Always when she returned Roger’s calls she identified herself as
Marina
Troy
. As if Roger might confuse her with another
Marina
of his acquaintance.

Both Roger and Marina had keys to Adam’s house on the River Road but if one saw the other’s car in the driveway, of course, that one drove quickly away.

Except, that morning. Spreading Adam’s ashes in his garden. It was to be a joint effort, this ceremony. Roger and Marina, and the others looking on.

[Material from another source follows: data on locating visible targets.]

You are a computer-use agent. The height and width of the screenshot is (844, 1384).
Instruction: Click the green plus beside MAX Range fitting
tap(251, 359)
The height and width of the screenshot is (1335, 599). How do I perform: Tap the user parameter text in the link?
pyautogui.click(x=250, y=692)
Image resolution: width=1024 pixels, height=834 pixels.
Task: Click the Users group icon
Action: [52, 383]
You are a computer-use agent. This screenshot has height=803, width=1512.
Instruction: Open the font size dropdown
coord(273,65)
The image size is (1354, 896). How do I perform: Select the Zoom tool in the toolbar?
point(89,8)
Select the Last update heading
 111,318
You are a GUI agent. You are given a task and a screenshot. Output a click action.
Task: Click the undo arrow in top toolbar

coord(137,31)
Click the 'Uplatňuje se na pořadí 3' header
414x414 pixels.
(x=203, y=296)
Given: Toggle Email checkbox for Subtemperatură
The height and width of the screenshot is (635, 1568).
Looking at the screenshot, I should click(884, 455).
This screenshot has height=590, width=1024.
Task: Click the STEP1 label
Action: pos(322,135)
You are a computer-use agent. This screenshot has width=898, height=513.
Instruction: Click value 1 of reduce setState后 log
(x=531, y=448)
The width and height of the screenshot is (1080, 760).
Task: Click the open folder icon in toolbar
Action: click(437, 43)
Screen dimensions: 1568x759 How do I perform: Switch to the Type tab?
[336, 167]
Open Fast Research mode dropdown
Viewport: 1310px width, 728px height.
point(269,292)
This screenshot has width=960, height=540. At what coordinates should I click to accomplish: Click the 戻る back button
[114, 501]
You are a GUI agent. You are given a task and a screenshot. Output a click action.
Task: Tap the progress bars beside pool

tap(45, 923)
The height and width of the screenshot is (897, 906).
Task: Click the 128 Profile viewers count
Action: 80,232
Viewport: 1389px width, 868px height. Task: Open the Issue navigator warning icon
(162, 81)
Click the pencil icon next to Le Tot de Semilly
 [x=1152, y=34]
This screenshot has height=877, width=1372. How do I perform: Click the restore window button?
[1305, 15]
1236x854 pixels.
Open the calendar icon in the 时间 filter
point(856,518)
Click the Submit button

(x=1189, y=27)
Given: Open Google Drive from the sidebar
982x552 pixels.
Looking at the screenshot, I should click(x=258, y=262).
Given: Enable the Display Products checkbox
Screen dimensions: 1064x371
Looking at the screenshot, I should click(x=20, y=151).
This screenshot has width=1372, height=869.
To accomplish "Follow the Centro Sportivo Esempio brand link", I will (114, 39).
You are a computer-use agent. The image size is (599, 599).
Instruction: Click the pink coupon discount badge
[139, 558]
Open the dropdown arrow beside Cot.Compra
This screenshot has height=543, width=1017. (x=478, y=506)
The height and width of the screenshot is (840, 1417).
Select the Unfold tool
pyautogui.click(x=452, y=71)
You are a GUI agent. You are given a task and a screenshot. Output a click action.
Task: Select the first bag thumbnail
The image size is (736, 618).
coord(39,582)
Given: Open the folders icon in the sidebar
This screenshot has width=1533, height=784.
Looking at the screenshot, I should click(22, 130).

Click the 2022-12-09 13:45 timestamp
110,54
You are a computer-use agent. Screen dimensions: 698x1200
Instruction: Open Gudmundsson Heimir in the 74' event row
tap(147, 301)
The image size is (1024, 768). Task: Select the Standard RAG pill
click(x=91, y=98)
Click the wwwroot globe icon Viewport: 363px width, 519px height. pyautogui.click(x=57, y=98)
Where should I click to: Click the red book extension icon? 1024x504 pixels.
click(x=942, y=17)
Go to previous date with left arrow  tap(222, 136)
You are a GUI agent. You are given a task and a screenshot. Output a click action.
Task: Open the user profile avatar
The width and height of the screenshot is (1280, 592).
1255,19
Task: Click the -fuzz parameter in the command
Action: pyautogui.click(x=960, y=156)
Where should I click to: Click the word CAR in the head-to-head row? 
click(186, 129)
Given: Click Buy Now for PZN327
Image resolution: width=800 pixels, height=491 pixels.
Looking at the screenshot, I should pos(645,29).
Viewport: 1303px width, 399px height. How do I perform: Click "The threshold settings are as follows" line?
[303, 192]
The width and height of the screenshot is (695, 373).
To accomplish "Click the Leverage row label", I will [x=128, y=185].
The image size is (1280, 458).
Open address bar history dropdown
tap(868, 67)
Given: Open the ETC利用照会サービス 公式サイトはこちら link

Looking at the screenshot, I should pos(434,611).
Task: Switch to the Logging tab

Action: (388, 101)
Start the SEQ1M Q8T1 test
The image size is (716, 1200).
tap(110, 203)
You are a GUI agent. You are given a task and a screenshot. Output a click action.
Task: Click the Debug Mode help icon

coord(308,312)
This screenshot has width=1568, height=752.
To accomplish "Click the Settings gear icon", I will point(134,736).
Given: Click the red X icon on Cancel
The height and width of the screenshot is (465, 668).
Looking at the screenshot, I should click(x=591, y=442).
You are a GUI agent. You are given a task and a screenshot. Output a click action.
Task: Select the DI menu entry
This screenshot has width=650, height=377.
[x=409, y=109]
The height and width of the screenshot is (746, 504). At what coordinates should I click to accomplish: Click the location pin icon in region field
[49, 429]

(Abigail Des Pres had stayed away, she’d told Roger she was sick with grief, and anyway she hated ceremonies—“Any kind of ritual that’s impersonal, and phony.” And Camille Hoffmann had stayed away, her husband Lionel reported, with mild embarrassment, because it was too painful for Camille to acknowledge that Adam was dead—“She prefers to think that he’s alive, only just traveling and out of touch. Temporarily.” But there was Augusta Cutler, glamorous as a fashion mannequin in dark glasses, wide-brimmed straw hat, and a low-cut summer dress the color of poppies, staring avidly at Adam’s garden, at plants and wildflowers and weeds, as if all were sacred, and she meant to memorize it. A nymph ripened to middle age, yet unbelieving she was middle-aged and not rather young, younger even than her grown children; Roger could sympathize with Augusta, though she made him uneasy. Her sweet rich perfume wafted through the garden, overwhelming even the hearty, musky smell of the tomato plants.